[start Information shown]
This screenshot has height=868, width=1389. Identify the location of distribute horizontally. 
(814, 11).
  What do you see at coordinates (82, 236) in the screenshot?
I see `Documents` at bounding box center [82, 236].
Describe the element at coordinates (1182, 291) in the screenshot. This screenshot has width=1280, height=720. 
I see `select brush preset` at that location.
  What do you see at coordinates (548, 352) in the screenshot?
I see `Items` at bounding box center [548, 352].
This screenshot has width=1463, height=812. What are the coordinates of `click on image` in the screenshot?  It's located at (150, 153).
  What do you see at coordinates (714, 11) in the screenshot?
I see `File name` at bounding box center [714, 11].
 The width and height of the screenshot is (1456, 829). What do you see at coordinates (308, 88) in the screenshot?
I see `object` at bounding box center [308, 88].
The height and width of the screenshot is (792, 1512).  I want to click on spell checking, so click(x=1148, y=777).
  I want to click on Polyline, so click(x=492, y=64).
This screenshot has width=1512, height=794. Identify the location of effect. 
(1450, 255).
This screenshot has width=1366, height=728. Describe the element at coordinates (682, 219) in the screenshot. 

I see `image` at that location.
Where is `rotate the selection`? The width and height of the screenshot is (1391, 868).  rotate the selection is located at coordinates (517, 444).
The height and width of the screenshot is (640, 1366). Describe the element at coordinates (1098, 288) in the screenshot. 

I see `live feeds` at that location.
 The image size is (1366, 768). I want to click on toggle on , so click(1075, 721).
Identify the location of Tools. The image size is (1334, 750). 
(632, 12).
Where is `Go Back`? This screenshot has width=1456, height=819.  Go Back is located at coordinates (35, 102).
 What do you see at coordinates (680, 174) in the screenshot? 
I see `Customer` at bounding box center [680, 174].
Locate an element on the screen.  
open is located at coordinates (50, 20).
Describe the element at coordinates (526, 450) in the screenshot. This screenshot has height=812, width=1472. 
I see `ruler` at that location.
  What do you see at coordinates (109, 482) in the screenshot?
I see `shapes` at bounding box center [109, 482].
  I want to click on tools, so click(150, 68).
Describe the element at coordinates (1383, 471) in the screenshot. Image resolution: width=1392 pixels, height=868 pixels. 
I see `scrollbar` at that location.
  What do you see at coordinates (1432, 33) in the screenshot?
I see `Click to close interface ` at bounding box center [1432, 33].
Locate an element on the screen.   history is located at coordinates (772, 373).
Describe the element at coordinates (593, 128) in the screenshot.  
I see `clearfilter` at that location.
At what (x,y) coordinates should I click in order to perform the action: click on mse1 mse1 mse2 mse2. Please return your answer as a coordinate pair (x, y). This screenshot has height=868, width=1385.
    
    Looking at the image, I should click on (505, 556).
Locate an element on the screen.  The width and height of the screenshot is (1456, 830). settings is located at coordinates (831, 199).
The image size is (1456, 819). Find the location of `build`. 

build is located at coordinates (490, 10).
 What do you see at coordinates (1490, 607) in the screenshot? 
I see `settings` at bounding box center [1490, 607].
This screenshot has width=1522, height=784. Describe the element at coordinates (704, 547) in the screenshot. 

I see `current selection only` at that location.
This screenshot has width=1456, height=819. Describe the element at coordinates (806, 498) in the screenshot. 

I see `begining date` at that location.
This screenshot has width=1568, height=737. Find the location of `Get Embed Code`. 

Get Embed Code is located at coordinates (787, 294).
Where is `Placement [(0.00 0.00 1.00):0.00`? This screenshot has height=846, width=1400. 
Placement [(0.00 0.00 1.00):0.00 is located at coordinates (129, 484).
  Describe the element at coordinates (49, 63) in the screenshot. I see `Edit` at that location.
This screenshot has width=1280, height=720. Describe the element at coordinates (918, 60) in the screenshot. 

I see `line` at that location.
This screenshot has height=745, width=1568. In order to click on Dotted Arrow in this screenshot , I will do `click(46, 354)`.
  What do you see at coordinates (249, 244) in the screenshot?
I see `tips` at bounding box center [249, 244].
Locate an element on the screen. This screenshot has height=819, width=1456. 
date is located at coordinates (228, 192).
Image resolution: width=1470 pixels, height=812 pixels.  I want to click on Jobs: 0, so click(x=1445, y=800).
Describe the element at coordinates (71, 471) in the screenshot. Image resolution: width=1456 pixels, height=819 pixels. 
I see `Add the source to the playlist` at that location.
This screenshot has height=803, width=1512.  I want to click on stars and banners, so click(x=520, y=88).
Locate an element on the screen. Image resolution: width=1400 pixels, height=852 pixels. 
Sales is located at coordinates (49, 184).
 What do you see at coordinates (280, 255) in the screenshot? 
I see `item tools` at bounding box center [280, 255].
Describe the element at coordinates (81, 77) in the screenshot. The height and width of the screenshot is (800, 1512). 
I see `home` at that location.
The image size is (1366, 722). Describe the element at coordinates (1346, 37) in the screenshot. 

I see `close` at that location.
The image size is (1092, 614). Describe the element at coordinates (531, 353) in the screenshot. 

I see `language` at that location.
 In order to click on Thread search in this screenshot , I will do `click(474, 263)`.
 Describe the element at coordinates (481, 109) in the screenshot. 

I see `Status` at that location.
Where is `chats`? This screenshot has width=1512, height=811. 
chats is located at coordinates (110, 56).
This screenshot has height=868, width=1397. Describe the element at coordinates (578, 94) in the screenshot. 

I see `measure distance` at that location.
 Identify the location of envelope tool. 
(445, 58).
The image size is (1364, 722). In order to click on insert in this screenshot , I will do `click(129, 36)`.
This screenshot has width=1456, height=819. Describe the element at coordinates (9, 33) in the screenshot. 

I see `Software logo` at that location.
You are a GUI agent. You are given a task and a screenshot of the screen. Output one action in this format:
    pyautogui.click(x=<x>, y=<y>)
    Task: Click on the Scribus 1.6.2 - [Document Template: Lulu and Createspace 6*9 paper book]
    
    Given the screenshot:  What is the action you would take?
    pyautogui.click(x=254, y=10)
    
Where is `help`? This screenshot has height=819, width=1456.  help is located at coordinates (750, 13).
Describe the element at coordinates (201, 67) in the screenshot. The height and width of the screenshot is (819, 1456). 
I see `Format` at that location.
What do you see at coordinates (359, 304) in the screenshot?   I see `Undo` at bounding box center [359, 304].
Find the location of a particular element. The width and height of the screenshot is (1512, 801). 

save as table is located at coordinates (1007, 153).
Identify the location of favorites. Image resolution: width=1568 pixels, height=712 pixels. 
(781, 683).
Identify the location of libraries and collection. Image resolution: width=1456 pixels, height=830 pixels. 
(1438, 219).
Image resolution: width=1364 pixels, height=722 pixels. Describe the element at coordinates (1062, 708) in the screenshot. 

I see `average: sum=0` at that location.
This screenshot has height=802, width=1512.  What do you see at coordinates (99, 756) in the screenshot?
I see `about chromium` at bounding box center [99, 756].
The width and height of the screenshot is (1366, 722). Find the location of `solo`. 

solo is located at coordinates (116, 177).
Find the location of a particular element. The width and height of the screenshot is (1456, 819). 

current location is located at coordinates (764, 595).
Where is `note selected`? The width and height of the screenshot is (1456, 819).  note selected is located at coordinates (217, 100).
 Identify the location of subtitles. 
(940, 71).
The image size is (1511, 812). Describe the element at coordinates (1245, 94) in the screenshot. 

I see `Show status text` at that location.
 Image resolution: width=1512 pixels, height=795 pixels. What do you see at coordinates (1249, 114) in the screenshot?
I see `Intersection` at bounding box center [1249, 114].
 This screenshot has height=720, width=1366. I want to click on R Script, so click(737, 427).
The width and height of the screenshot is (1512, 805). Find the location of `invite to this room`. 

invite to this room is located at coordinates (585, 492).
[end Information shown]
■ **What you will do**: Copy all of the material above line for line, changing nothing.

■ **Result**:
This screenshot has height=868, width=1389. Identify the location of distribute horizontally. 
(814, 11).
  What do you see at coordinates (82, 236) in the screenshot?
I see `Documents` at bounding box center [82, 236].
Describe the element at coordinates (1182, 291) in the screenshot. This screenshot has width=1280, height=720. 
I see `select brush preset` at that location.
  What do you see at coordinates (548, 352) in the screenshot?
I see `Items` at bounding box center [548, 352].
This screenshot has width=1463, height=812. What are the coordinates of `click on image` in the screenshot?  It's located at (150, 153).
  What do you see at coordinates (714, 11) in the screenshot?
I see `File name` at bounding box center [714, 11].
 The width and height of the screenshot is (1456, 829). What do you see at coordinates (308, 88) in the screenshot?
I see `object` at bounding box center [308, 88].
The height and width of the screenshot is (792, 1512).  I want to click on spell checking, so click(x=1148, y=777).
  I want to click on Polyline, so click(x=492, y=64).
This screenshot has width=1512, height=794. Identify the location of effect. 
(1450, 255).
This screenshot has width=1366, height=728. Describe the element at coordinates (682, 219) in the screenshot. 

I see `image` at that location.
Where is `rotate the selection`? The width and height of the screenshot is (1391, 868).  rotate the selection is located at coordinates (517, 444).
The height and width of the screenshot is (640, 1366). Describe the element at coordinates (1098, 288) in the screenshot. 

I see `live feeds` at that location.
 The image size is (1366, 768). I want to click on toggle on , so click(1075, 721).
Identify the location of Tools. The image size is (1334, 750). 
(632, 12).
Where is `Go Back`? This screenshot has width=1456, height=819.  Go Back is located at coordinates (35, 102).
 What do you see at coordinates (680, 174) in the screenshot? 
I see `Customer` at bounding box center [680, 174].
Locate an element on the screen.  
open is located at coordinates (50, 20).
Describe the element at coordinates (526, 450) in the screenshot. This screenshot has height=812, width=1472. 
I see `ruler` at that location.
  What do you see at coordinates (109, 482) in the screenshot?
I see `shapes` at bounding box center [109, 482].
  I want to click on tools, so click(150, 68).
Describe the element at coordinates (1383, 471) in the screenshot. Image resolution: width=1392 pixels, height=868 pixels. 
I see `scrollbar` at that location.
  What do you see at coordinates (1432, 33) in the screenshot?
I see `Click to close interface ` at bounding box center [1432, 33].
Locate an element on the screen.   history is located at coordinates (772, 373).
Describe the element at coordinates (593, 128) in the screenshot.  
I see `clearfilter` at that location.
At what (x,y) coordinates should I click in order to perform the action: click on mse1 mse1 mse2 mse2. Please return your answer as a coordinate pair (x, y). This screenshot has height=868, width=1385.
    
    Looking at the image, I should click on (505, 556).
Locate an element on the screen.  The width and height of the screenshot is (1456, 830). settings is located at coordinates (831, 199).
The image size is (1456, 819). Find the location of `build`. 

build is located at coordinates (490, 10).
 What do you see at coordinates (1490, 607) in the screenshot? 
I see `settings` at bounding box center [1490, 607].
This screenshot has width=1522, height=784. Describe the element at coordinates (704, 547) in the screenshot. 

I see `current selection only` at that location.
This screenshot has width=1456, height=819. Describe the element at coordinates (806, 498) in the screenshot. 

I see `begining date` at that location.
This screenshot has width=1568, height=737. Find the location of `Get Embed Code`. 

Get Embed Code is located at coordinates (787, 294).
Where is `Placement [(0.00 0.00 1.00):0.00`? This screenshot has height=846, width=1400. 
Placement [(0.00 0.00 1.00):0.00 is located at coordinates (129, 484).
  Describe the element at coordinates (49, 63) in the screenshot. I see `Edit` at that location.
This screenshot has width=1280, height=720. Describe the element at coordinates (918, 60) in the screenshot. 

I see `line` at that location.
This screenshot has height=745, width=1568. In order to click on Dotted Arrow in this screenshot , I will do `click(46, 354)`.
  What do you see at coordinates (249, 244) in the screenshot?
I see `tips` at bounding box center [249, 244].
Locate an element on the screen. This screenshot has height=819, width=1456. 
date is located at coordinates (228, 192).
Image resolution: width=1470 pixels, height=812 pixels.  I want to click on Jobs: 0, so click(x=1445, y=800).
Describe the element at coordinates (71, 471) in the screenshot. Image resolution: width=1456 pixels, height=819 pixels. 
I see `Add the source to the playlist` at that location.
This screenshot has height=803, width=1512.  I want to click on stars and banners, so click(x=520, y=88).
Locate an element on the screen. Image resolution: width=1400 pixels, height=852 pixels. 
Sales is located at coordinates (49, 184).
 What do you see at coordinates (280, 255) in the screenshot? 
I see `item tools` at bounding box center [280, 255].
Describe the element at coordinates (81, 77) in the screenshot. The height and width of the screenshot is (800, 1512). 
I see `home` at that location.
The image size is (1366, 722). Describe the element at coordinates (1346, 37) in the screenshot. 

I see `close` at that location.
The image size is (1092, 614). Describe the element at coordinates (531, 353) in the screenshot. 

I see `language` at that location.
 In order to click on Thread search in this screenshot , I will do `click(474, 263)`.
 Describe the element at coordinates (481, 109) in the screenshot. 

I see `Status` at that location.
Where is `chats`? This screenshot has width=1512, height=811. 
chats is located at coordinates (110, 56).
This screenshot has height=868, width=1397. Describe the element at coordinates (578, 94) in the screenshot. 

I see `measure distance` at that location.
 Identify the location of envelope tool. 
(445, 58).
The image size is (1364, 722). In order to click on insert in this screenshot , I will do `click(129, 36)`.
This screenshot has width=1456, height=819. Describe the element at coordinates (9, 33) in the screenshot. 

I see `Software logo` at that location.
You are a GUI agent. You are given a task and a screenshot of the screen. Output one action in this format:
    pyautogui.click(x=<x>, y=<y>)
    Task: Click on the Scribus 1.6.2 - [Document Template: Lulu and Createspace 6*9 paper book]
    
    Given the screenshot:  What is the action you would take?
    pyautogui.click(x=254, y=10)
    
Where is `help`? This screenshot has height=819, width=1456.  help is located at coordinates (750, 13).
Describe the element at coordinates (201, 67) in the screenshot. The height and width of the screenshot is (819, 1456). 
I see `Format` at that location.
What do you see at coordinates (359, 304) in the screenshot?   I see `Undo` at bounding box center [359, 304].
Find the location of a particular element. The width and height of the screenshot is (1512, 801). 

save as table is located at coordinates (1007, 153).
Identify the location of favorites. Image resolution: width=1568 pixels, height=712 pixels. 
(781, 683).
Identify the location of libraries and collection. Image resolution: width=1456 pixels, height=830 pixels. 
(1438, 219).
Image resolution: width=1364 pixels, height=722 pixels. Describe the element at coordinates (1062, 708) in the screenshot. 

I see `average: sum=0` at that location.
This screenshot has height=802, width=1512.  What do you see at coordinates (99, 756) in the screenshot?
I see `about chromium` at bounding box center [99, 756].
The width and height of the screenshot is (1366, 722). Find the location of `solo`. 

solo is located at coordinates (116, 177).
Find the location of a particular element. The width and height of the screenshot is (1456, 819). 

current location is located at coordinates (764, 595).
Where is `note selected`? The width and height of the screenshot is (1456, 819).  note selected is located at coordinates (217, 100).
 Identify the location of subtitles. 
(940, 71).
The image size is (1511, 812). Describe the element at coordinates (1245, 94) in the screenshot. 

I see `Show status text` at that location.
 Image resolution: width=1512 pixels, height=795 pixels. What do you see at coordinates (1249, 114) in the screenshot?
I see `Intersection` at bounding box center [1249, 114].
 This screenshot has height=720, width=1366. I want to click on R Script, so click(737, 427).
The width and height of the screenshot is (1512, 805). Find the location of `invite to this room`. 

invite to this room is located at coordinates (585, 492).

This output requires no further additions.